Victor Manuel Escobar Rivas is not the only Bay Area resident without a mailbox.
“We have a housing crisis, people are renting whatever they can,” said Julio Garcia of Nuestra Casa, a community organization in East Palo Alto.
Garcia sees many residents who are shut out of the expensive housing market but are employed in the area. To avoid lengthy commutes, people rent sheds and converted garages. Others get an recreational vehicle and pay to park it in a backyard. Some even rent tents in backyards.
“This is the norm now. It’s not the exception,” said Garcia.
Recently, Megan Gosch flicked through a powerpoint in a conference room in Redwood City. A white colonial house with a red door came on the screen, captioned, “TRADITIONAL HOUSING.” Another few slides flashed by, and another slide showed a trailer sitting in the backyard of a home, captioned, “NON-TRADITIONAL HOUSING.”
In May of 2018, presentations like these were used as part of an effort to canvas neighborhoods for unconventional housing, in order to add them to the master address form. Back in 2018, cities and counties across the nation took part in the Local Update of Census Addresses (LUCA). For cities worried about an undercount, including San Jose, New York City, and Houston, Texas, canvassing can produce addresses not found elsewhere.
Throughout May and June of 2018, canvassers in San Mateo and Santa Clara counties targeted neighborhoods deemed “hard to count.”
They were taught to spot the difference between a garage and an inhabited garage. They looked for extra doorbells, satellite dishes, or drapes in the windows.
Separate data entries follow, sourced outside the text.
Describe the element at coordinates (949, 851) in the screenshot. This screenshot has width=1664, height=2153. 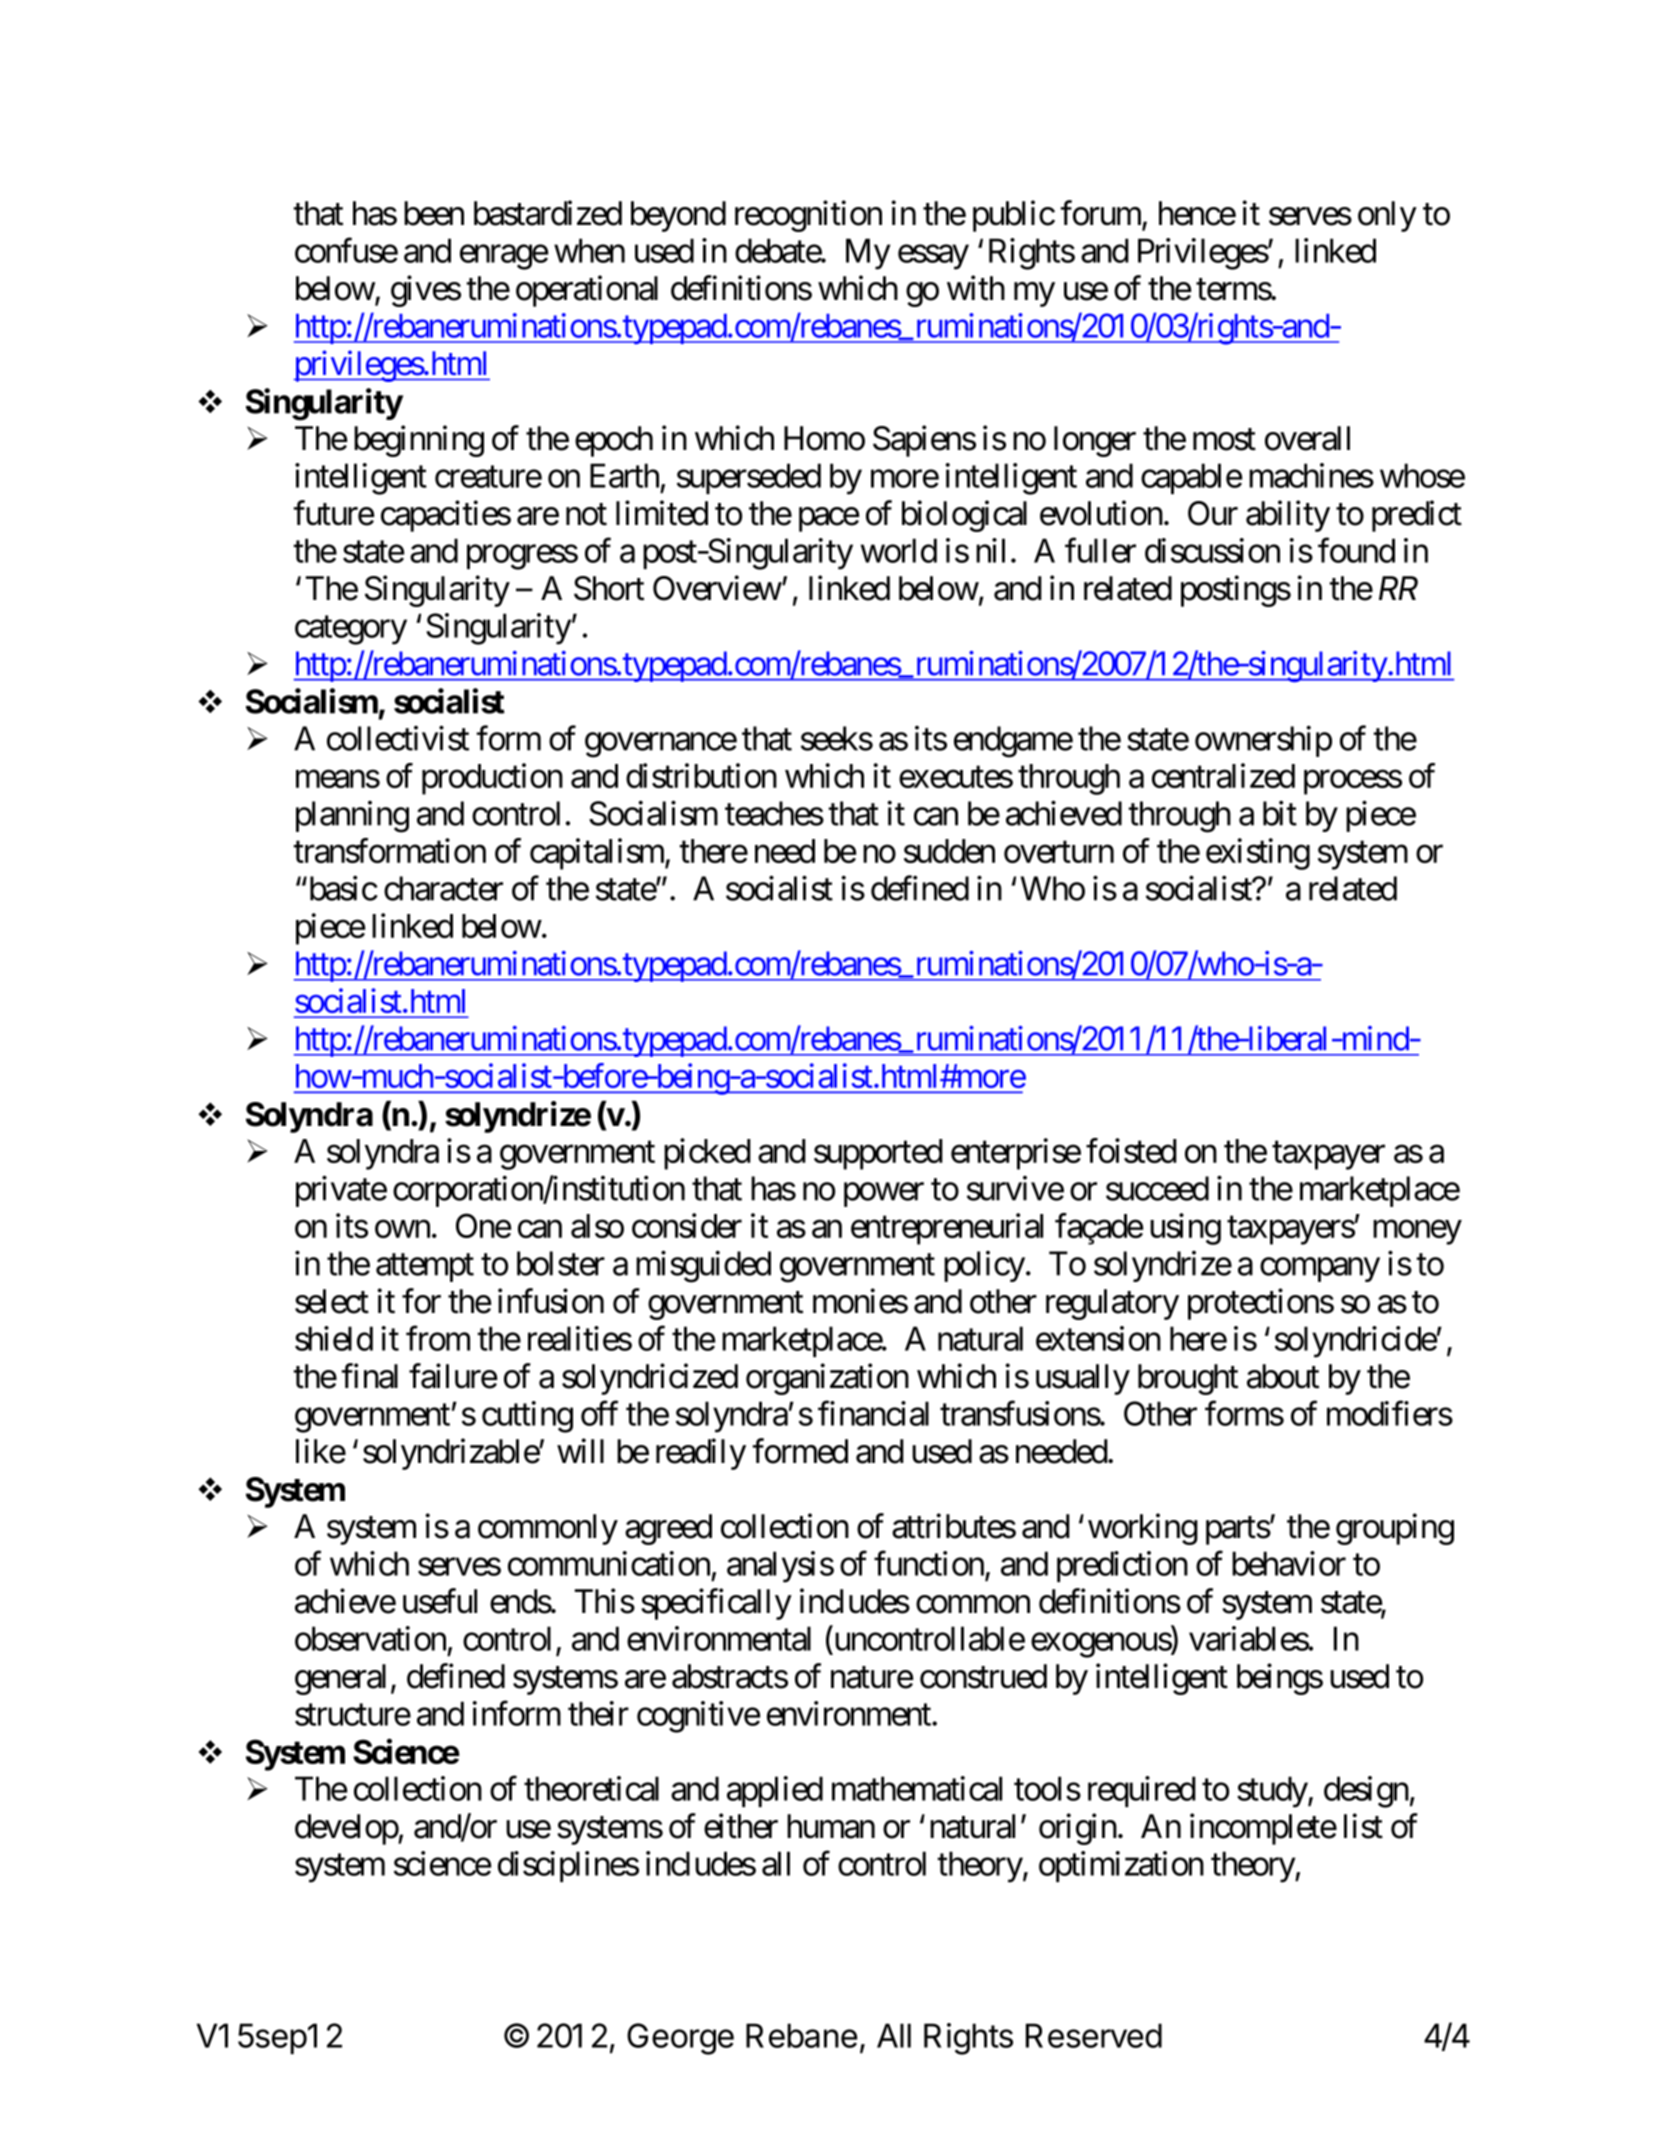
I see `sudden` at that location.
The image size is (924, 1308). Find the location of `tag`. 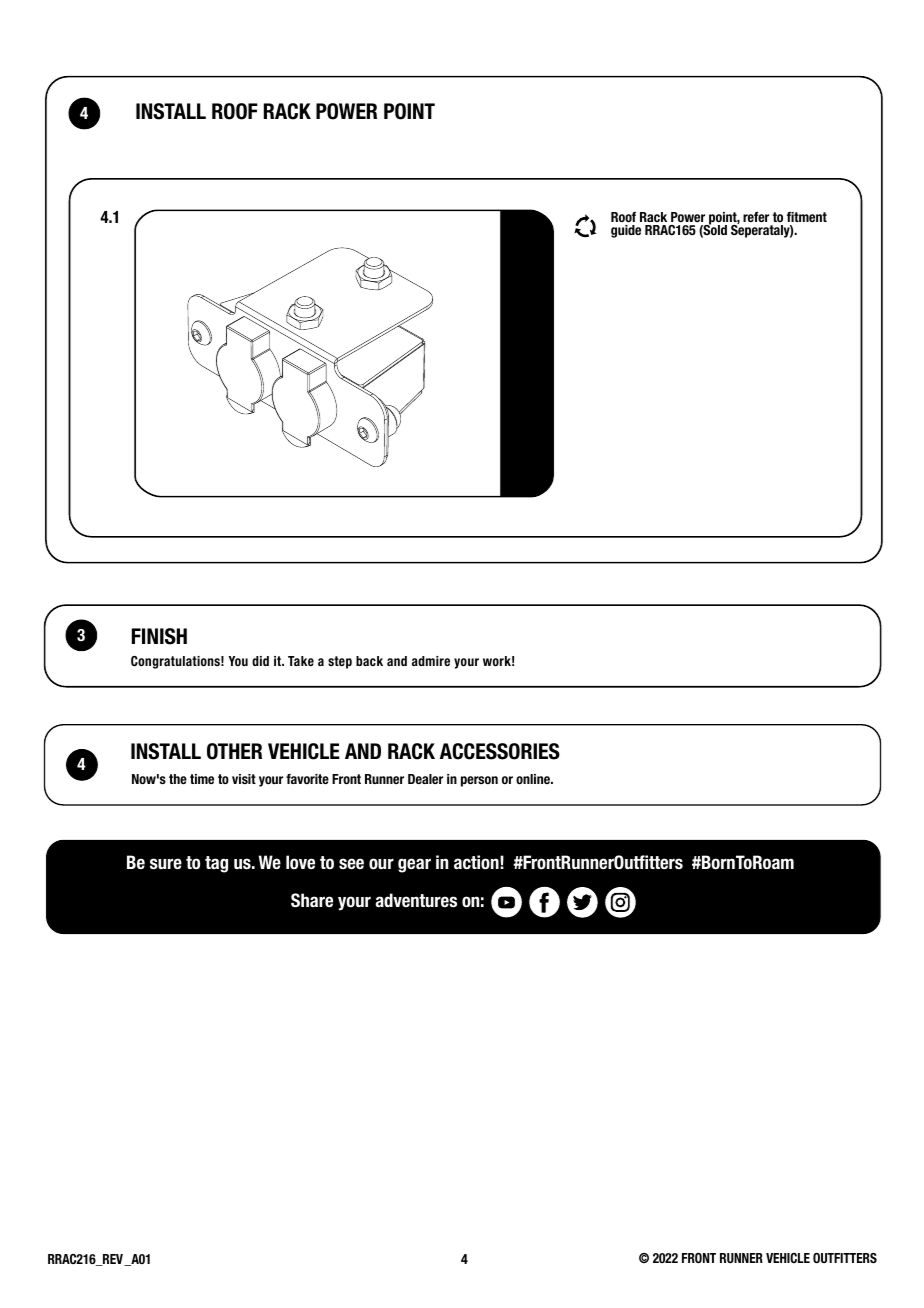

tag is located at coordinates (216, 864).
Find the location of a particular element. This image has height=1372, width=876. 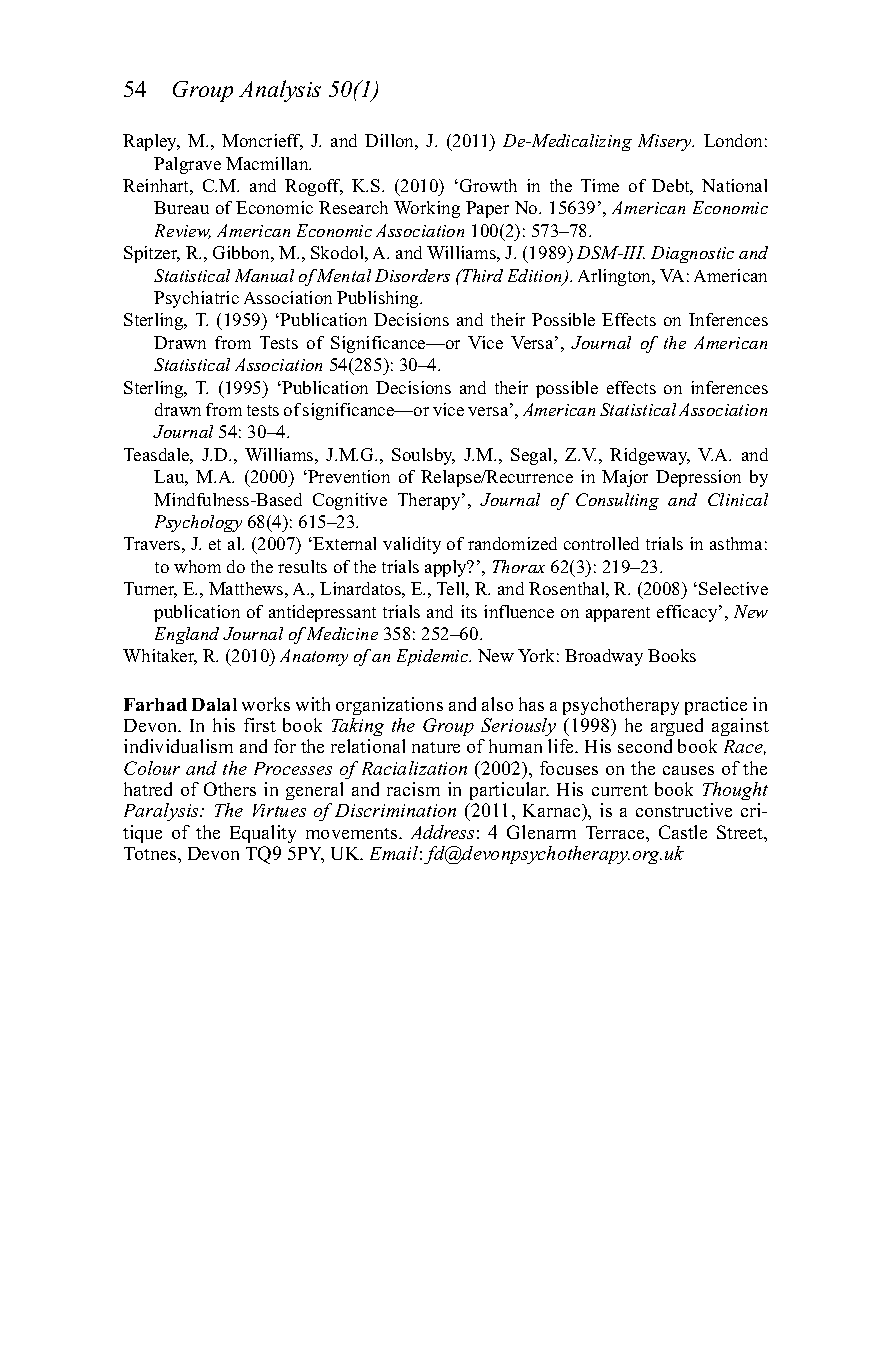

Misery is located at coordinates (666, 142).
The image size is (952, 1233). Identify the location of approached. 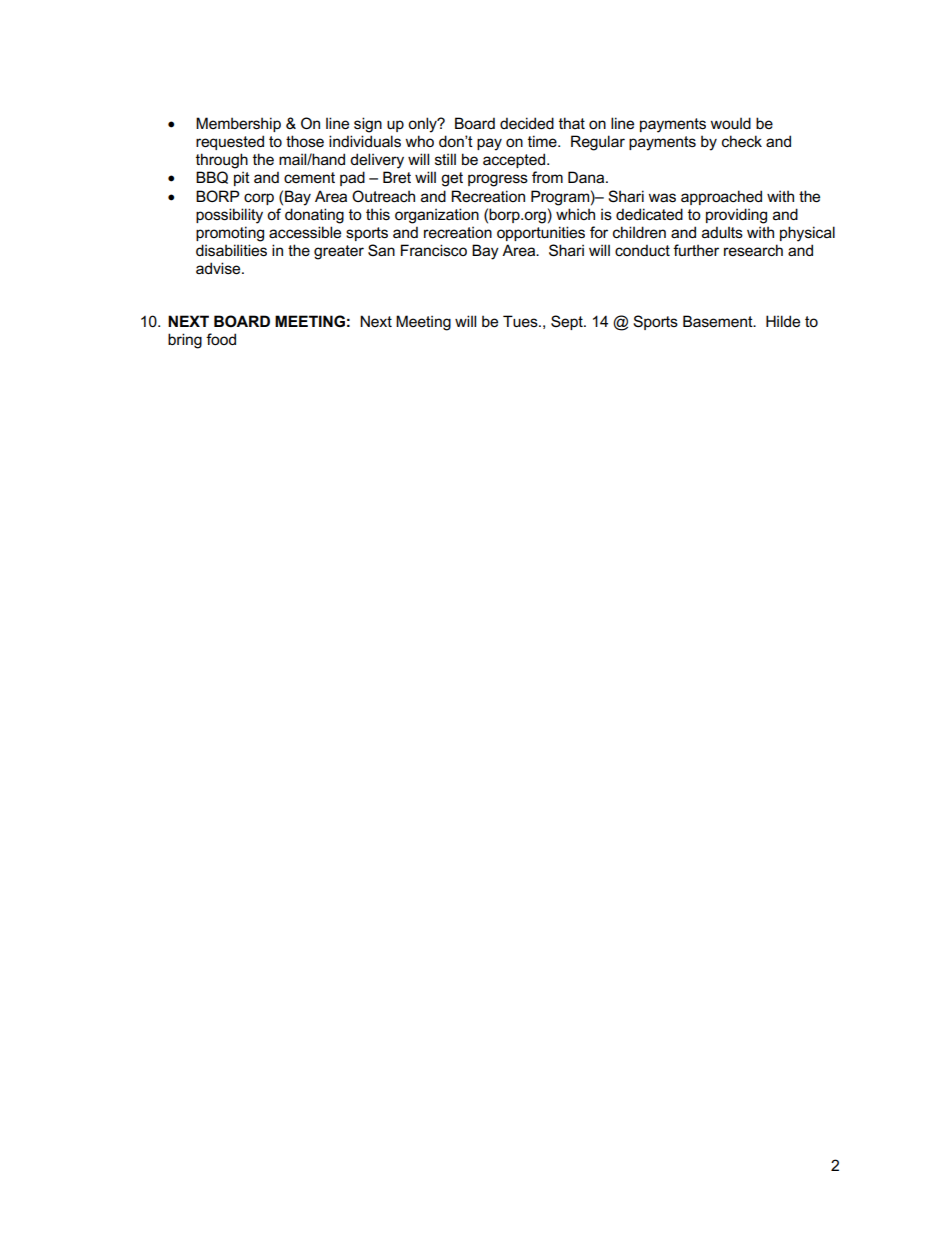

From the sidewalk, they checked to see if power lines from the main house extended to the extra unit, or even looked to see if they could see children’s drawings through the windows.
In Santa Clara County, canvassers added 3,100 addresses to the list. In San Mateo County, they added 1,915. And in East Palo Alto alone, they found 701 units.
But canvassing efforts cannot find all forms of unconventional housing. For one, apartments that seem traditional from the outside might house multiple families.
“People are sharing their apartments. I don’t know if those people are going to get counted or not,” said Garcia.
Two or three families might share a one-bedroom apartment. That can be about 15 people in an apartment designed for one or two, explained Garcia.
And even if a census form arrives in their mailbox, or an enumerator shows up at their door, tenants fear that a landlord could discover their sublease.
“The fear is that you are going to get evicted if the landlord finds out how many people are living there," said Garcia. "And then where do you go?”
“We need to remind people that Title 13 of the U.S. Code prohibits any other governmental agency from accessing your information, so the local planning department will have zero access to your information,” said Casey Farmer, census lead for Alameda County.